In this post I will show how easy it is to make a “ping-sweep” IPv4 scanner using Python and the powerful Scapy. Ping-sweep is an IP scanner than sends an ICMP Echo Request (aka “ping”) to a range of IP addresses and checks for responses to identify hosts that are present and respond to these pings. Effectively, this is the same as sending a ping from the command line.

The Code

The Python code for the program

First, we need to import Scapy, as well as the Python library ipaddress. The last one is used to automatically break down an IPv4 subnet (a set of IP addresses) to a list of IP addresses that comprise this subnet.

The user receives a prompt to input the IPv4 subnet he wants to scan (via the input command). Then, the try... except on lines 7 - 12 is used to ensure the input of a valid IPv4 subnet by the user while avoiding the program crashing. The try attempts to convert the input into a list of IPv4 addresses. If the process is successful the program continues. Otherwise, an exception is raised and a small explanatory message is displayed before the program exits.

The for loop in line 15 iterates the list of IPv4 addresses one by one. Firstly, the packet which will be sent as a ping is constructed with an IP and ICMP header type 8 (Echo). Inside the IP header, the destination of the packet is changed to the one of the current address. We do not need to put a layer-2 (MAC) header since this will be taken care of automatically from Scapy.

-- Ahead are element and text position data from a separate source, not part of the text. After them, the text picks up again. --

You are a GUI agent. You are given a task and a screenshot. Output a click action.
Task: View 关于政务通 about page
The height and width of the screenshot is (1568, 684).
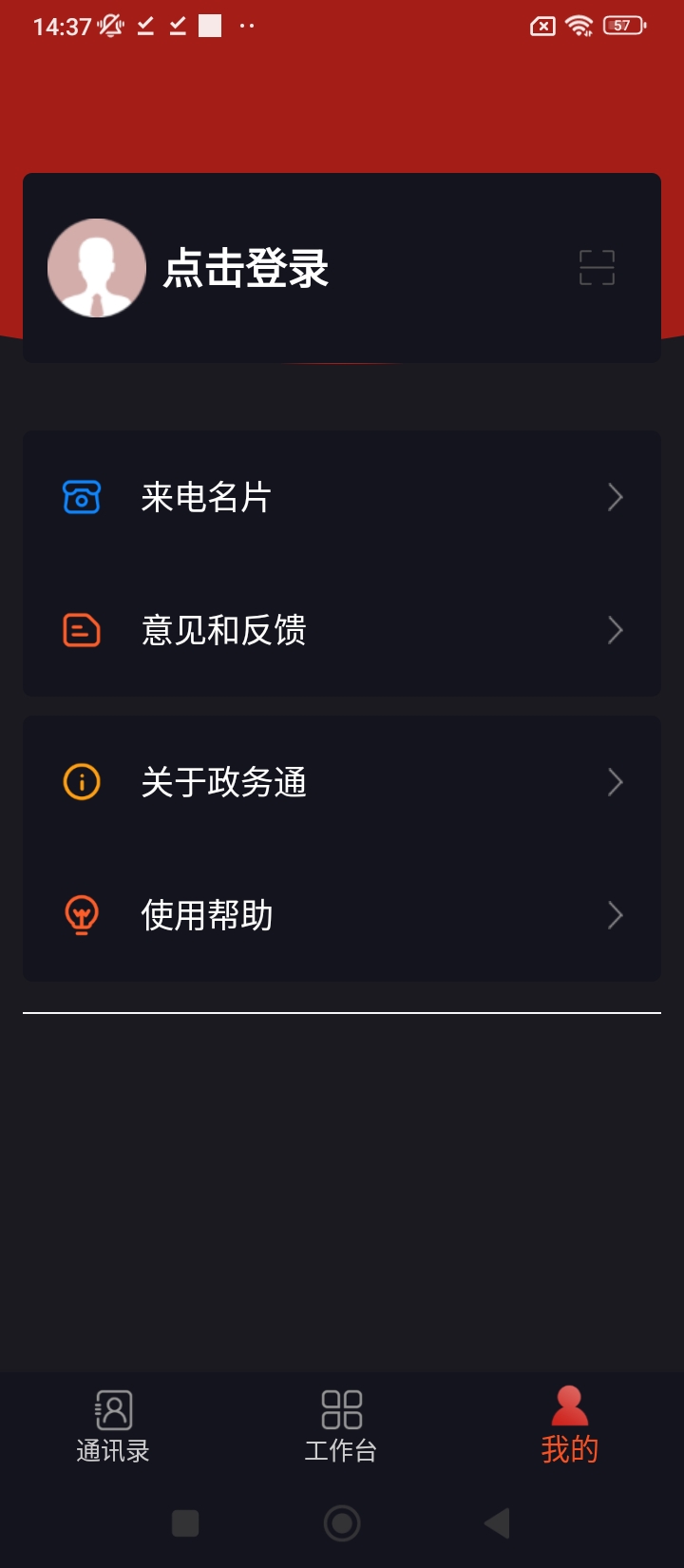(342, 782)
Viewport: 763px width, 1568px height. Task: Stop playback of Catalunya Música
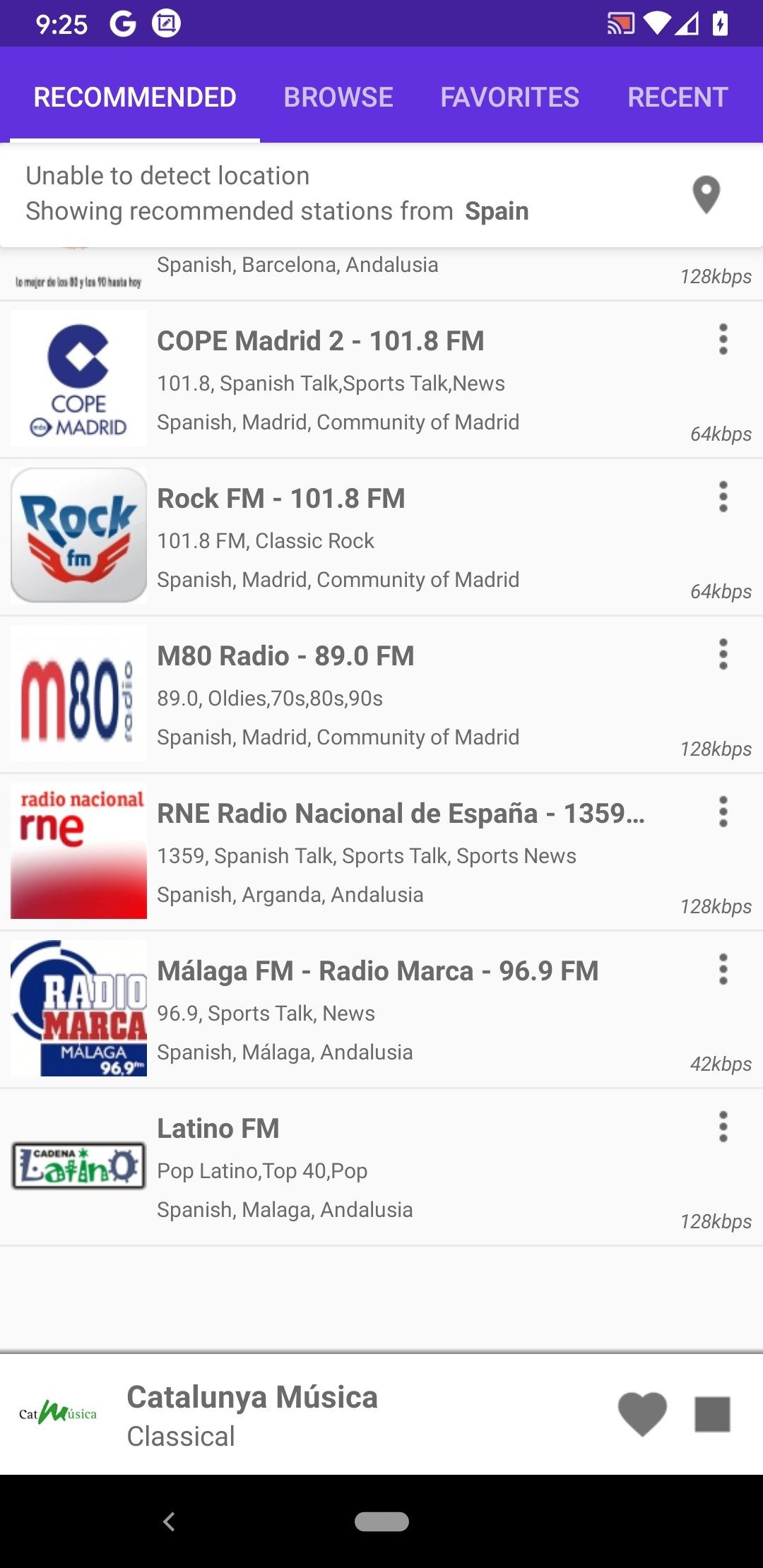point(712,1414)
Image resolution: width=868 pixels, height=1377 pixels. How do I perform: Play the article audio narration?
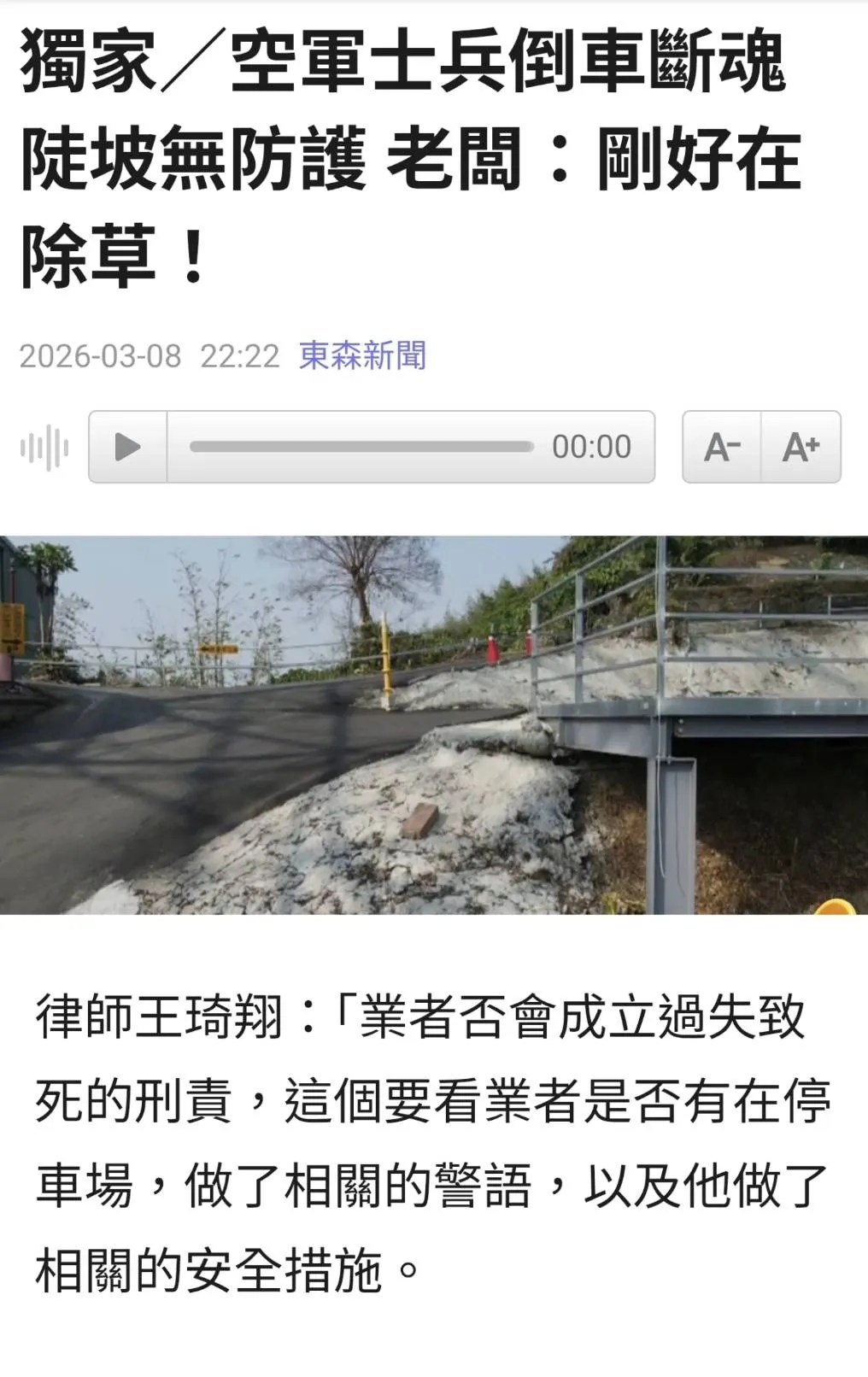128,447

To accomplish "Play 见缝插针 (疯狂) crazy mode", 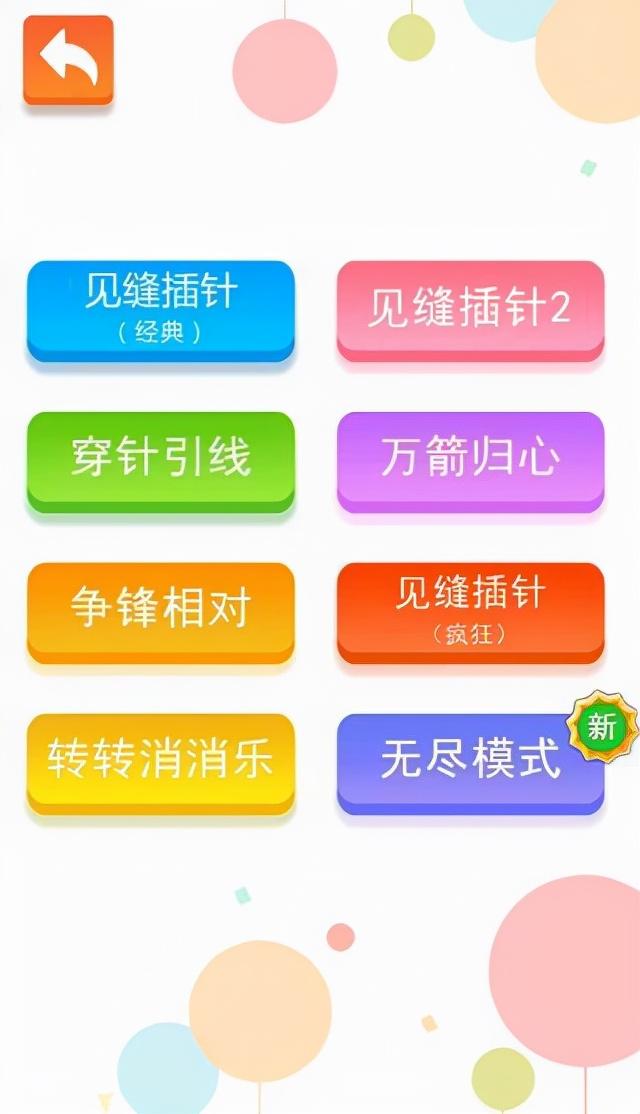I will click(470, 610).
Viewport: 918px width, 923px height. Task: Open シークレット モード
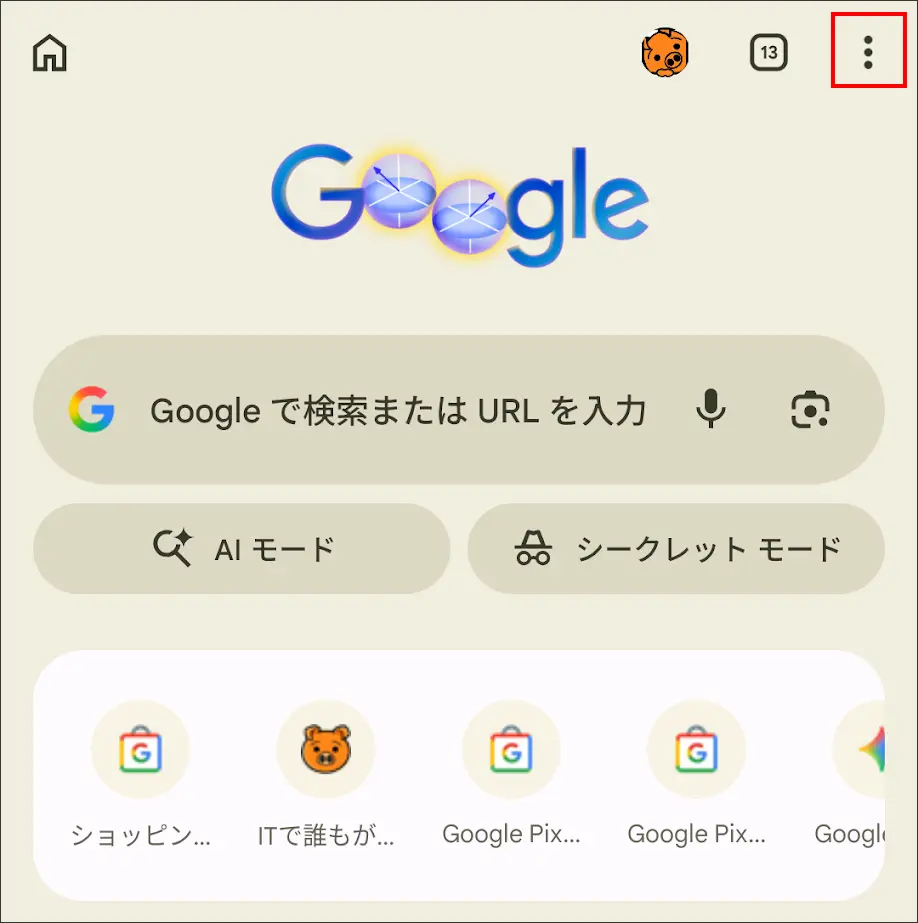(x=676, y=548)
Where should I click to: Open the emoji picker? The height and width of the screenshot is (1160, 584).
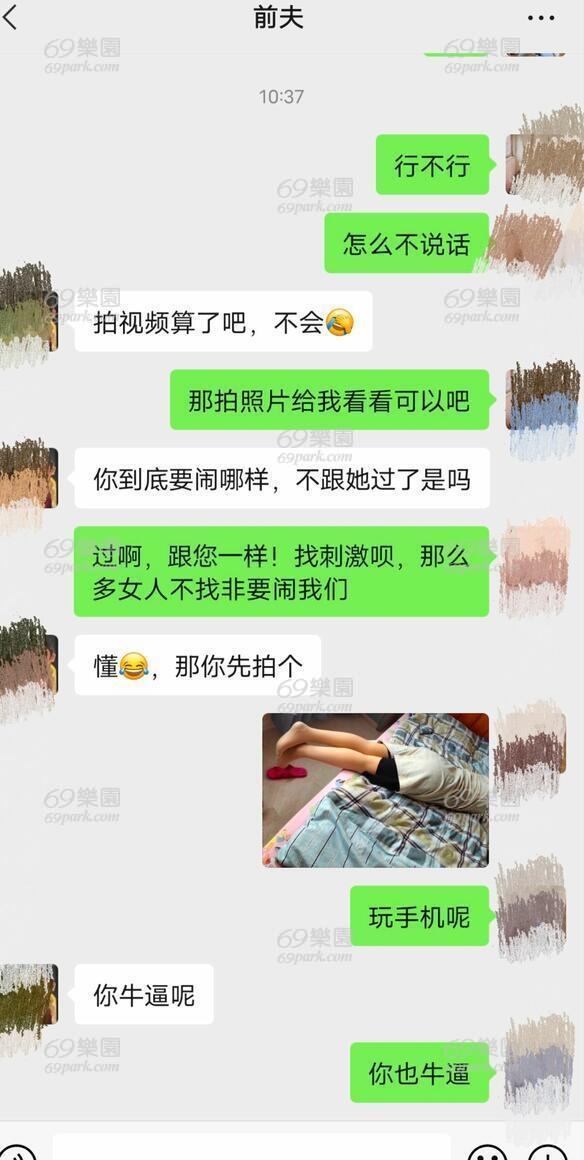coord(488,1152)
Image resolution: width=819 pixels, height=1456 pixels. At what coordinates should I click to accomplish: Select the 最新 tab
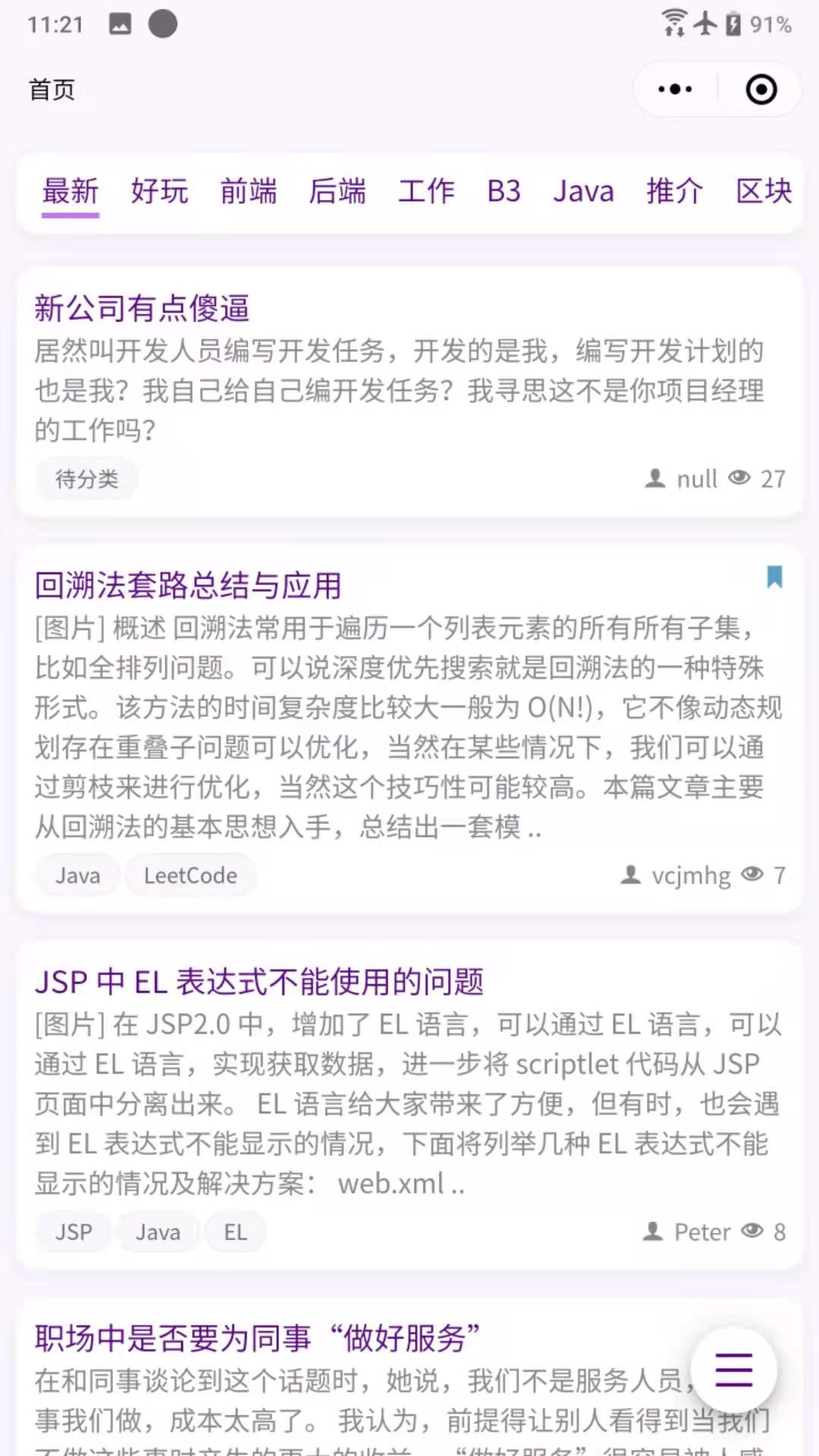(71, 191)
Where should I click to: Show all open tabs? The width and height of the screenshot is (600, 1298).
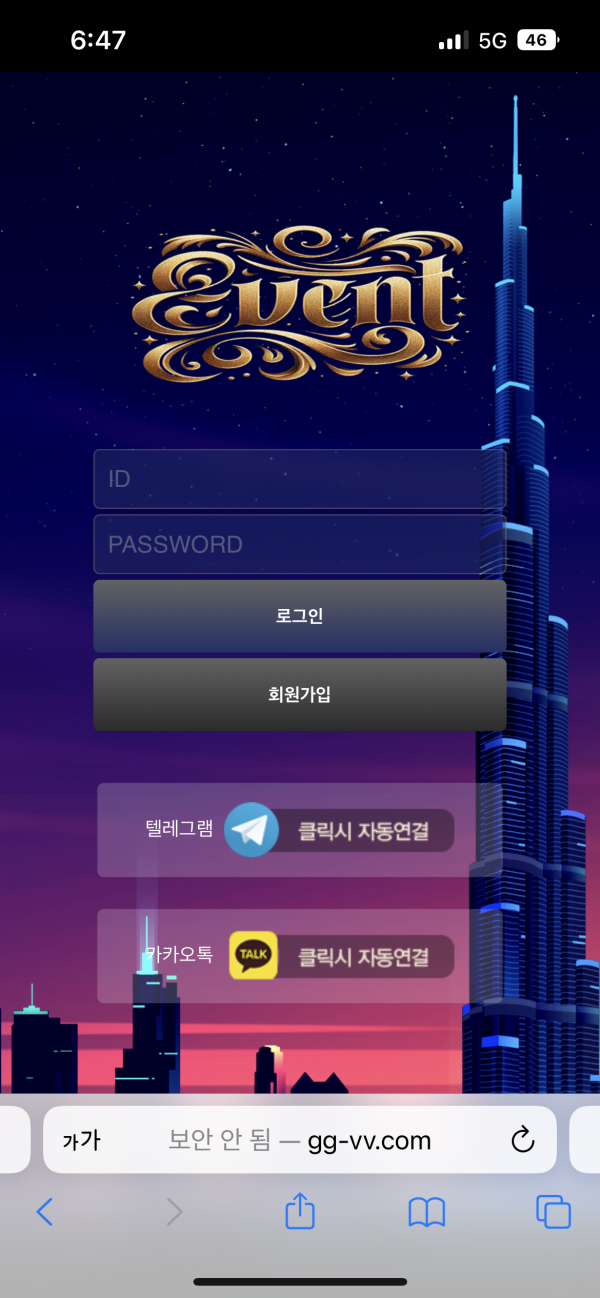pos(553,1212)
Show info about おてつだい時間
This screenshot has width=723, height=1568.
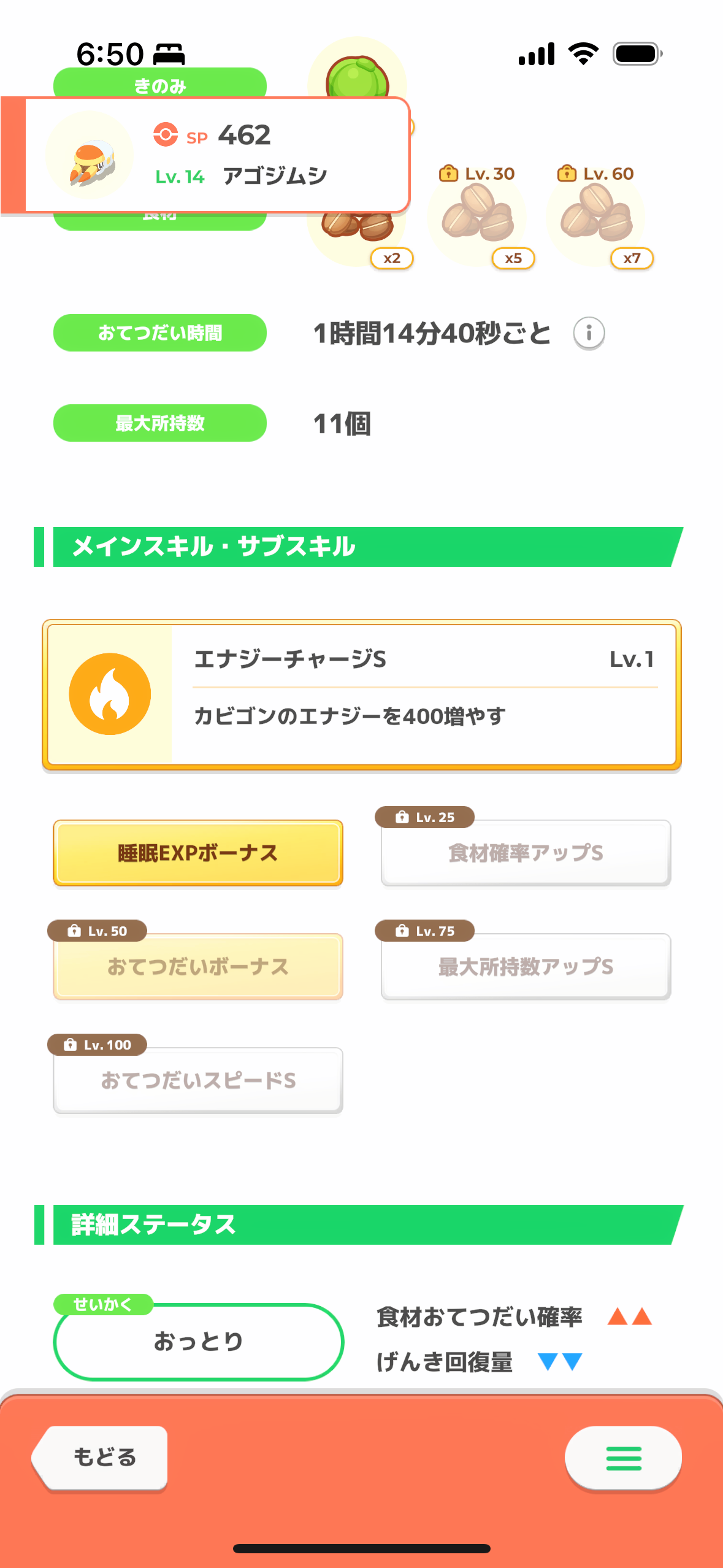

Function sr1() sends one packet and waits to receive for one response. The program waits for two seconds (to save some time) to receive a response for each address where the packet has been sent before moving on. Moreover, the verbosity has been set to 0 so that no excessive and unnecessary information will be displayed. The variable response in line 17 will store the response received from sr1(). If there is a response, the program checks for two types of ICMP headers: type 0 (Echo Reply) and type 3 (Destination Unreachable - More info about the ICMP codes here). In the former case, the message "Host is reachable" is displayed and in the latter "Destination is unreachable" is displayed instead. If no response is received, no message is displayed; meaning that either a host with the specific IP address is not up, or that the ICMP Echo Request is blocked and no answer (either positive or negative) is provided to the sender.

Capturing Traffic with Wireshark

The Wireshark screenshot below shows an outcome of the ping-sweep script in our home network.

Screenshot from Wireshark displaying the ping-sweep in our home net1`2wwwork

Next Steps

In the future, I will construct a while loop to allow the user to enter an input until it is a valid IPv4 network/address, instead of exiting the program. In addition, I will try to use multithreading or multiprocessing to make the running process shorter in length and hence less tedious.